Umudun, yaşama bağlanmanın, hoşluklara dönüşün standı diyebileceğimiz “Maviden Kırmızı Dalgaya” standı, 22 Ekim tarihine kadar Galeri Diani’de ziyaret edilebilir.
BU FOTOĞRAF BENİM TÜRKİYEM
Katipoğlu, gezdiği yerlerin, bilhassa Anadolu kentlerinin onu son periyot fotoğrafları için beslediğini söylüyor. Standın en hacimli ve en son dahil olan üyesi için, “Aslında bu fotoğraf benim Türkiyem” diyor. İstanbul’dan yola çıkıp gezdiği Anadolu’yu, gördüğü ovaları, dorukları, dağları hatta şifalı suları bu fotoğrafın içine yerleştirmiş. Fotoğrafın ortasında, yeniden bir seyahatinde rastladığı yeraltı kaynağından oluşan minik bir kaplıca yer alıyor. Katipoğlu, bu havuzu büyülü bir gençlik havuzu üzere betimliyor: “Düşünün, akşamüzeri ve hava hafif karanlık. Düzlüğün ortasında kayaların ortasında, minik bir kaynaktan su çıkıyor ve etrafında minik bir havuz oluşturuyor. Etrafında kayalardan diğer hiçbir şey yok. İçinde üç bayan oturmuş. Biri yaşlı ve hızsız, ikincisi orta yaşlarda ve kendi hâlindeydi. Üçüncüsü ve en genç olan benimle konuştu ve beni de suya davet etti. Ben de girdim. Çok acayip ve hoş bir andı.”

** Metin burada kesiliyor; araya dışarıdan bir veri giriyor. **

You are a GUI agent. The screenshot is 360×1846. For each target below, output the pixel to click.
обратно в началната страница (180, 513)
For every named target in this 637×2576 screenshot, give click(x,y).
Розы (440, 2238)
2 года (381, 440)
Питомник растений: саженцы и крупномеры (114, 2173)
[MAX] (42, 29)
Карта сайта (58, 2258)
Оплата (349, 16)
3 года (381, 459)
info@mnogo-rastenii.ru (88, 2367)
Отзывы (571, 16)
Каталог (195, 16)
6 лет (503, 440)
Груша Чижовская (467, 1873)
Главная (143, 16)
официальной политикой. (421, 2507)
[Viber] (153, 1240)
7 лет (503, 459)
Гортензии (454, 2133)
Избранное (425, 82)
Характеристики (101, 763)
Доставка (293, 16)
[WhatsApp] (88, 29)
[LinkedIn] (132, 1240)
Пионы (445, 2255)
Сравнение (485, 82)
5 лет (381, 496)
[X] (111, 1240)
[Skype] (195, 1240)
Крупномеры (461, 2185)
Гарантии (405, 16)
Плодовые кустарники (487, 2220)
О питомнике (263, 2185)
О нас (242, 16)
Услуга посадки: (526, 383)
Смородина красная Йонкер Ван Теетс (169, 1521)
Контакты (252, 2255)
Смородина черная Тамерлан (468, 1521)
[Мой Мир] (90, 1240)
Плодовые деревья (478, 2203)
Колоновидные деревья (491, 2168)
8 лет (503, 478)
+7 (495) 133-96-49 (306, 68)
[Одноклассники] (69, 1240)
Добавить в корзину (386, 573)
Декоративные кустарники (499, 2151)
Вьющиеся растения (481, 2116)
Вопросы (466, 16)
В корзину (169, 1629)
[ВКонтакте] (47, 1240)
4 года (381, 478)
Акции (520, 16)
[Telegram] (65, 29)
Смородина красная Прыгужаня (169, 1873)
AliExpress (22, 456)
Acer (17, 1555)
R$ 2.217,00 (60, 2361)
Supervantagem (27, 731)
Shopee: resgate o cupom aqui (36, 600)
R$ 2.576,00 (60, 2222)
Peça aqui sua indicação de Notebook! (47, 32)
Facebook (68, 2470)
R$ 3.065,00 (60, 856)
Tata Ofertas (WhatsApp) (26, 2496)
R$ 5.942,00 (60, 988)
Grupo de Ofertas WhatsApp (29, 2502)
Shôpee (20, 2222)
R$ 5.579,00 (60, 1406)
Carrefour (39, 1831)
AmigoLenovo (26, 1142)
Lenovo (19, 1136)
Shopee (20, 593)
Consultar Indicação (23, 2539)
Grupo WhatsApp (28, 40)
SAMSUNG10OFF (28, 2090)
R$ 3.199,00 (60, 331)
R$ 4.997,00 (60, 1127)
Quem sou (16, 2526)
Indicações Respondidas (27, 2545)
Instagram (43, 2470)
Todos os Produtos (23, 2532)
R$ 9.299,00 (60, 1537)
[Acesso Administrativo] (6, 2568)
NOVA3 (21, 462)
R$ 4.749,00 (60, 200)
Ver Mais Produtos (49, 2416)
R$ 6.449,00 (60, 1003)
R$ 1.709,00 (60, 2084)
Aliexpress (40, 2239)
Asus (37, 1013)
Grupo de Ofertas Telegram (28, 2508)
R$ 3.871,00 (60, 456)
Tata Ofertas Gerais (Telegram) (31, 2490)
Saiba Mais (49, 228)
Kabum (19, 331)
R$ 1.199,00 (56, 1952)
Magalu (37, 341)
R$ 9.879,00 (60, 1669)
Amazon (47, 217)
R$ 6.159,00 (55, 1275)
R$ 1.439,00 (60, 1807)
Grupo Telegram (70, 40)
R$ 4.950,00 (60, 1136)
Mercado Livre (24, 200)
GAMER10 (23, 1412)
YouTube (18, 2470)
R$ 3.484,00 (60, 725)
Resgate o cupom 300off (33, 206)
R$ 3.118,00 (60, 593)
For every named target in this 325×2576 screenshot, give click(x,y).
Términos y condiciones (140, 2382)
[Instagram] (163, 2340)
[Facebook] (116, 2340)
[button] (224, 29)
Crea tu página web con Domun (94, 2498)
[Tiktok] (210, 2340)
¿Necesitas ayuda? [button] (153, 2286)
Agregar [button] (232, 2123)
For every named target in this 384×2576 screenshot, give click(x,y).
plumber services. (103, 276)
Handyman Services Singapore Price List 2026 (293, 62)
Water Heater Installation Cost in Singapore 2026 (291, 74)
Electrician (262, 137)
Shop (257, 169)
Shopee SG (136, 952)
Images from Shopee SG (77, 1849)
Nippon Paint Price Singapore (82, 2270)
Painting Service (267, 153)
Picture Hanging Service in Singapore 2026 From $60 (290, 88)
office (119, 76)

Katipoğlu’na hiç İsviçre’ye geri dönmeyi düşünüp düşünmediğini soruyorum. “İsviçre’de 30 sene yaşadım fakat Türkiye’de 42 sene. Neresi, hangisi ağır basıyor sizce?” diyerek sorumu bana geri yöneltiyor. Katipoğlu, Türkiye’deki dağların, ovaların, tektonik oluşumların, Göbeklitepe, Çatalhöyük üzere Mezopotamya’da yer alan eski yerleşim yerlerinin ve hâlâ toprak altında kalan medeniyetlerin ve doğal ki İstanbul’da yaşamanın sanatının üzerinde derin izler bıraktığını söylüyor ve ekliyor: “Ben de Türkiye’nin bana verdiği renkleri, ömür sevincini ve tabiatının zenginliğini soyutlaştırarak yapıtlarıma aktardım.”